_PASSAGE PROVIDED_
Number of skeins remaining:  A not quite as comforting 2 2/3.  I feel a little sweaty, though my math tells me it should be just fine. That said, I’m trying to not to think about what my math skills are like in general, and when it comes to blankets in specific.  It gives me a horrible cramp.

Number of foul words I’m using right about now: I am running out.

Number of repeats of the edging I’ve knit: 24.5 of about 60.  I knit the first 10 in two days, then bashed out the second 10 yesterday in a massive sprint, and I’ve somehow managed 4.5 today. I’m trying hard not to give into the urge to cancelling commitments like meetings, work, training rides (although I did do a rather spectacularly hard 130km one on Friday, which is totally what’s best for the ride, and cost me a whole day of knitting time) and sleeping and eating.  This weekend I have to do my “back to backs” which is two rides, both over 100km, done on consecutive days.  I keep hoping there will be a small flood or tornado so I can knit instead, but realistically – I think I need this done by then. The whole thing is giving me the willies.

What I muttered to Joe yesterday when (while I was taking a short break) he said “Hey, get back at it, that blanket’s not going to knit itself.”: I won’t repeat it here. He’s adopted a more supportive posture.

_PROVIDED MATERIAL_
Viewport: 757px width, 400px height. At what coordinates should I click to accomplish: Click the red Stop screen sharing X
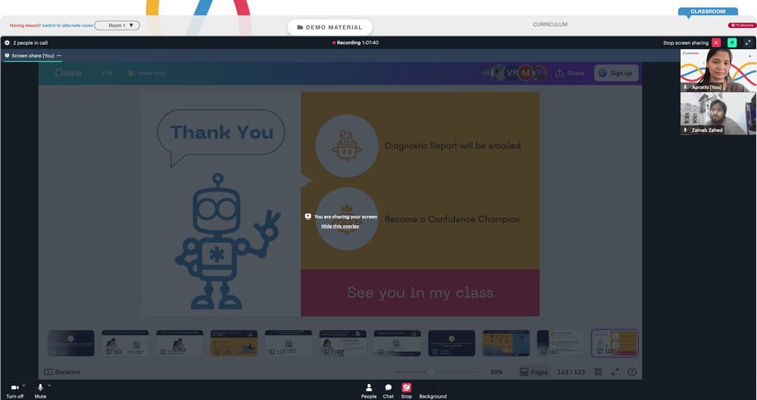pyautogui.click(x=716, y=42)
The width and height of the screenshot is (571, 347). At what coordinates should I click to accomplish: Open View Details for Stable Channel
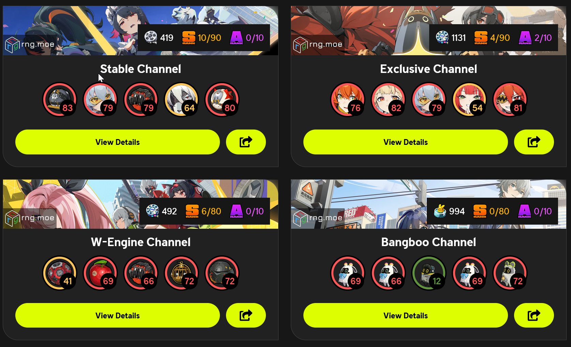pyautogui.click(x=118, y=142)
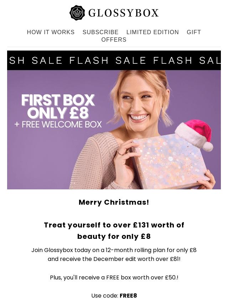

_WRITTEN PROBLEM_
In the knitting post, what does the writer mean by "back to backs"?

_THE COMPLETED TASK_
Two rides, both over 100km, done on consecutive days.